The fiction feature film, Gauguin and the Panama Canal, achieved through public competition, in 2018, resources from the Panama Film Fund. Since then, we have been working on the project, with a high probability of achieving its premiere by 2022.
I have to say that my way of understanding life is marked by my childhood and cinema. I am grateful for the audacity of the programmer of the Savoy cinema – whom I never met – and for my mother’s generous irresponsibility in taking me to the double bill at that theater. Gauguin has been a traveling companion in recent years. It has become a narrative necessity, because I am essentially a storyteller. It’s been 15 years of a theme that has been growing inside me. I describe the film project as titanic and schizophrenic, because of the effort of trying to adapt to myself. The story I tell in my Gauguin play is different from what happens in the film.
The film tells the importance of Gauguin’s first trip when he abandons a family, five children, a job and a comfortable materiality. This man could have died in Panama and become just another cross in the French cemetery of Paradise. Panama is his first contact with the primitive art he was looking for. My work addresses that first narrative,” Spano explains.
How important are the Canal’s historical documents?
“The Canal is not only a geopolitical value. The Canal is a narrative and historical heritage. It is now that it starts the march of the creators to tell all the stories. Gauguin and the Canal is one of them.

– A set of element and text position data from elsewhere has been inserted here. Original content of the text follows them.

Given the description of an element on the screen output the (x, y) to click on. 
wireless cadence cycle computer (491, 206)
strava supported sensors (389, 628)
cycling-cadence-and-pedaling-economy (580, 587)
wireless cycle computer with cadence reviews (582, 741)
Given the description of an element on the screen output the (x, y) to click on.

In my case, the President Roberto F. Chiari Library and its archives will serve to reconstruct the construction of the Panama Canal, recreating the images that Gauguin probably saw in his passage through Panama. The photographs and documents are essential to understand the arrival of the technology and the decision to build a canal through Panama. I intend this film as an act of entertainment. I hope that people here and there will be encouraged to immerse themselves in history. Many stories of the Canal have yet to be told,” concludes Spano.